I read earlier the statement released by the First Presidency of the Church. Recently a letter was sent by the President of the Council of the Twelve Apostles to the leaders of stakes and missions throughout the United States. I quote a paragraph.
“As the Equal Rights Amendment issue is activated in some states, we suggest that you urge members of the Church, as citizens of this great nation, to join others in efforts to defeat ERA.”
And a further sentence:
“Please keep in mind that Church buildings and organizations are not to be used for this or any other political or legislative purposes.”
We claim the right as citizens to have opinions on these matters and to express them, and to stand in opposition to legislation that threatens the home and the family.
Last June 5th on a Saturday morning, the Teton Dam collapsed. The little community of Wilford, immediately in the path of the flood, disappeared.
A mite or two downstream, Sugar City was likewise completely destroyed.
A few miles further was Rexburg, with seven or eight thousand people in the path of the water.
And farther down the valley, almost to here where we stand, another 25,000 or 30,000 people were in terrible danger.
You know of those events. Some interesting lessons came out of that.
A few days after the flood, in company with President Spencer W. Kimball, I attended a meeting at Ricks College where the flood victims were being housed.
A double session with over four thousand attending each session was held, because the fieldhouse was not large enough to get them all together at once.
Near the close of the second session, President Kimball leaned over to me and whispered. “I haven’t seen a really unhappy person in the audience.”
A strange statement indeed!
You could see courage, and resilience, relief and determination; but there was no evidence of misery or defeat.
They had lost their home, their farms, their automobiles, their boats, their livestock, their furniture, their personal treasures, but all of that seemed secondary.
I have gone over reports and read very carefully many personal accounts written by victims of the flood.
What did they think of first in the moment of great crisis? What was uppermost in their minds? They thought of their families!
When the issues of life and death were at hand, the one thing more valuable than all else, more important than all other things that they possessed, was their family.
The water was controlled behind the Teton Dam. When metered out judiciously (and I emphasize that word) and wisely, the water was life-giving and fundamental to the well being of the people.
When the controls collapsed, all at once it was devastation!
We have something ahead in our society if some of us are foolishly permitted to pull down all of the controls at once.
We might well pray that God would grant that the proponents of equal rights for women will go about their work wisely and judiciously. If they do, we should all join them and should be among them.

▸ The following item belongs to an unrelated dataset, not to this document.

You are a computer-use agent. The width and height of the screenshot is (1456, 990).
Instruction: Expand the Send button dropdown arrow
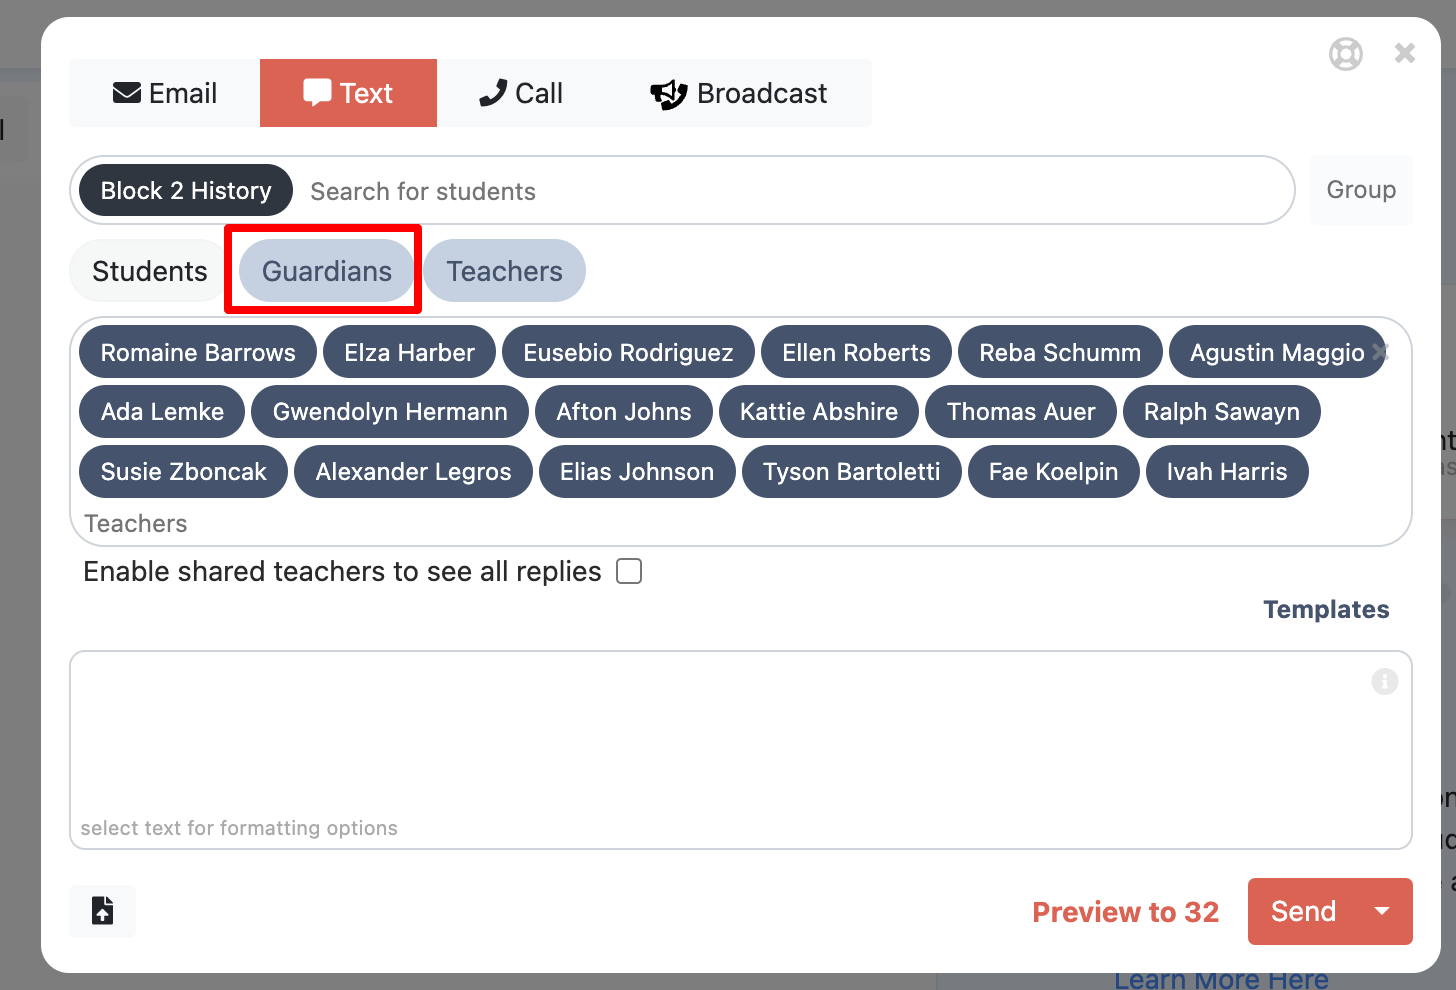tap(1382, 911)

I said to begin with that I was here to speak my own mind and give my own feelings, and they are that the Equal Rights Amendment is not the answer.

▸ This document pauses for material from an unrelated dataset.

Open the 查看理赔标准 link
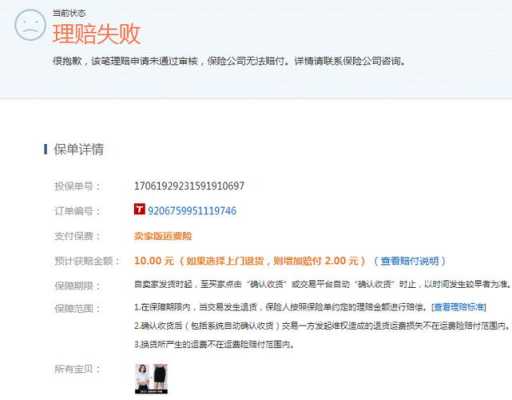 point(459,307)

One might ask then, if you are against the Equal Rights Amendment, then what are you for?
I am for the equitable enforcement of existing laws. There are sufficient of them to protect the rights of women and of children and of men. Or to enact judiciously and wisely any needed legislation to correct particular circumstances.
I am for protecting the rights of a woman to be a woman, a feminine, female woman; a wife and a mother.
I am for protecting the rights of a man to be a man, a masculine, male man; a husband and a father.
I am for protecting the rights of children to be babies and children and youth, to be nurtured in a home and in a family.
I am for recognizing the inherent God-given differences between men and women.
I am for accommodating them so that we can have physically and emotionally and spiritually stable, happy individuals and families and communities.
Without that, when the floods come, in the end what will really be worth saving?
May God bless us and preserve the sacred institution of the family, to the end that this generation and future generations can be preserved. May He bless fathers and mothers and their children to be happy in the life pattern He has ordained.